Взаимоотношения вольных и заключённых при более близком общении обретали нередко гротесковый характер. В зону, случалось, приходил кто-то из вохры, присматривая себе зэка:
– А ты, – (иногда «вы»), – знаешь чего-нибудь такого про Пятнадцатый съезд партии?
– Знаю «чего-нибудь такого». Был на нём как делегат.
– Так напиши мне тут. Доклад я должен сделать на эту тему.
Политические заключённые такие доклады писали как мемуары. А за зоной малограмотный вохровец, не вникая в смысл, по складам прочитывал на политзанятиях написанное. Тем не менее граница между «друзьями народа» и его «врагами» оставалась неодолимым рубежом.

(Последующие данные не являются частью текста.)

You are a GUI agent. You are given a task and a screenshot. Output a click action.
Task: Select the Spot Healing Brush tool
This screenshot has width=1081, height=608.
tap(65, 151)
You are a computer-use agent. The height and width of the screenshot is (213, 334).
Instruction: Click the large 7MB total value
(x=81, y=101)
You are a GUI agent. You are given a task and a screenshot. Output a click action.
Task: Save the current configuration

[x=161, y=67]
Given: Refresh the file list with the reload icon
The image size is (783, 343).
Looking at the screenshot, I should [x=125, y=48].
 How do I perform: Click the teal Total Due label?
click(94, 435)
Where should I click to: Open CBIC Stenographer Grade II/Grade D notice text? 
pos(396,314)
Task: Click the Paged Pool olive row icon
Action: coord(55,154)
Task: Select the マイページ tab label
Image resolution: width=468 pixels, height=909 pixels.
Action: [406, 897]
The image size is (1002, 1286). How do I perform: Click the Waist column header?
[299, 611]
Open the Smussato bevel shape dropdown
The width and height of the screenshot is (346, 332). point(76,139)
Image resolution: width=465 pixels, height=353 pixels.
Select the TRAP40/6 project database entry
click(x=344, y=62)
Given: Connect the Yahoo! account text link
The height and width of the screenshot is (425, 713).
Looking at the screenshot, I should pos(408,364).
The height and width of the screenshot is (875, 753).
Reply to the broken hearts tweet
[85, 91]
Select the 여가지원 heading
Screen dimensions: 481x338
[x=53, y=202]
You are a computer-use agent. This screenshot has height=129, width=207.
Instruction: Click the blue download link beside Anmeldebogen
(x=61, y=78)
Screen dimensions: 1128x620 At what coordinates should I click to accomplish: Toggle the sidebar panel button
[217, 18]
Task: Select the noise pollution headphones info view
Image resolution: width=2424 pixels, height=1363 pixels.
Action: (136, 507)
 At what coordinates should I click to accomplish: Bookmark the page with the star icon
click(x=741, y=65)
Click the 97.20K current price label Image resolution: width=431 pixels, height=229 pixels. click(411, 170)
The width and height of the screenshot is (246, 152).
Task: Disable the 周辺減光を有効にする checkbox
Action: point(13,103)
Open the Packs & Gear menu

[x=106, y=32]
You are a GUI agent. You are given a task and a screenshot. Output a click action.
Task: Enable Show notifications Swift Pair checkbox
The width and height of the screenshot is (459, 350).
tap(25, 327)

По приезде на ЦОЛП меня поражало всё: электрические огни посёлка, которые просматривались из-за зоны, настоящая скамейка возле столовой, настоящий клуб. Более же всего поражали люди, непривычная вольготность в их самоощущении и поведении. Вокруг была масса интеллигентных лиц, совершенно удивительных женщин. Работа под крышей многим из них дала возможность сохранить осанку, походку и даже причёски. У одной прямой пробор и узел волос сзади, у кого-то – ровная чёлка или уложенная вокруг головы коса. Лица моложавые, волосы чаще седые. В лагерных «управленческих» дублёнках по ЦОЛПу расхаживали поистине женщины-королевы. Любуйся, дивись, читай характеры и судьбы классов, «прослоек» и личностей. В бараке здесь замечали друг друга, слышали, могли ободрить словом, а то и вовсе перевернуть мышление и душу.
Меня привезли на ЦОЛП, когда ТЭК находился в поездке по трассе. Возвращения коллектива ждали со дня на день. Мне указали место в общем бараке и, к величайшему изумлению, не погнали на работу. Утром после «разводки» дневальная ушла за водой, и в бараке остались одна из цолповских женщин и я. Бледное северное солнышко робко коснулось щеки, сползло и задержалось на заправленных одеялах опустевшего барака. Запутавшаяся в собственных проблемах, я чувствовала себя до крайности подавленной.